Palantir Technologies ( PLTR ) made a sudden recovery on Friday after several days of losses. This is an endorsement from President Donald Trump, who appears to work for the software company. The stock came under pressure earlier this week, falling more than 15% in five days, amid concerns over Anthropic’s latest product. myth. The stock is down 37% from its closing high set in November.

President Donald Trump signs sweeping spending and tax legislation known as
President Donald Trump gestures after signing sweeping spending and tax legislation dubbed the “Beautiful Big Bill” (Reuters)

What did Trump say?

“Palantir Technologies (PLTR) has proven to have formidable warfighting capabilities and equipment.
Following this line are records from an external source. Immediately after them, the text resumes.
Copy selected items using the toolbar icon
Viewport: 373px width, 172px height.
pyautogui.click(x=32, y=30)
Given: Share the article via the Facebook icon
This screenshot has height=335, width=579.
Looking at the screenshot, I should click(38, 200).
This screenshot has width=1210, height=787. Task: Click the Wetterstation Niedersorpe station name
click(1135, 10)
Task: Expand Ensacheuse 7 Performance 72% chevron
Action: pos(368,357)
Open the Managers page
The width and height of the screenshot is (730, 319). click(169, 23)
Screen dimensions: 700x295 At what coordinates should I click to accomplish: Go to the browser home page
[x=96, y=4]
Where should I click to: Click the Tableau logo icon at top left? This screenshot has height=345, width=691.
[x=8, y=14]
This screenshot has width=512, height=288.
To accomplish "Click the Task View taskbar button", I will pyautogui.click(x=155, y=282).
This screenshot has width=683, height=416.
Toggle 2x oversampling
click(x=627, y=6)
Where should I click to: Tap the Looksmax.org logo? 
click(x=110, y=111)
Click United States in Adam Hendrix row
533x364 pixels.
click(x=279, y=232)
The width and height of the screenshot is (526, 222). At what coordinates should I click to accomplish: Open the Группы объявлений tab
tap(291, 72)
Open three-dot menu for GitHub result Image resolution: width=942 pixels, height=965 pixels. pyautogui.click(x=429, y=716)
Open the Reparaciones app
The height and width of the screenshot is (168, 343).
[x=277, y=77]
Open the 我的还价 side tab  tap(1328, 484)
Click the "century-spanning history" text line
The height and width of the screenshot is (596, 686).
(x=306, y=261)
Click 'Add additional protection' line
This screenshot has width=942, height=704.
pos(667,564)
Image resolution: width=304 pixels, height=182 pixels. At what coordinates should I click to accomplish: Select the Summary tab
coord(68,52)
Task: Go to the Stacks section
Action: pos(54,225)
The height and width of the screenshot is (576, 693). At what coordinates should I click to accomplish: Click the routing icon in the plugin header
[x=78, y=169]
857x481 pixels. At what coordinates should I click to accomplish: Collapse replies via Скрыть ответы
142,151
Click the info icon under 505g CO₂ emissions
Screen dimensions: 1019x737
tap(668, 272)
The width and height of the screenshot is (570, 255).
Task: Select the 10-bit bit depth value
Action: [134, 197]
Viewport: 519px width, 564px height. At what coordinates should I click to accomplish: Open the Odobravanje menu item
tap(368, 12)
Just ask our enemies!!!” Trump wrote in a post on Truth Social.

Immediately following the president’s statement, Palantir shares reversed course from their session lows, rebounding from a 6% drop on Friday to be down about 1.4% at $128.62 at the time of writing.

Read more: ‘The world’s most powerful reset’: Trump’s cryptic post ahead of US-Iran peace talks in Pakistan

Interesting angle of selection

Analysts responded to speculation about Palantir stock and Anthropic.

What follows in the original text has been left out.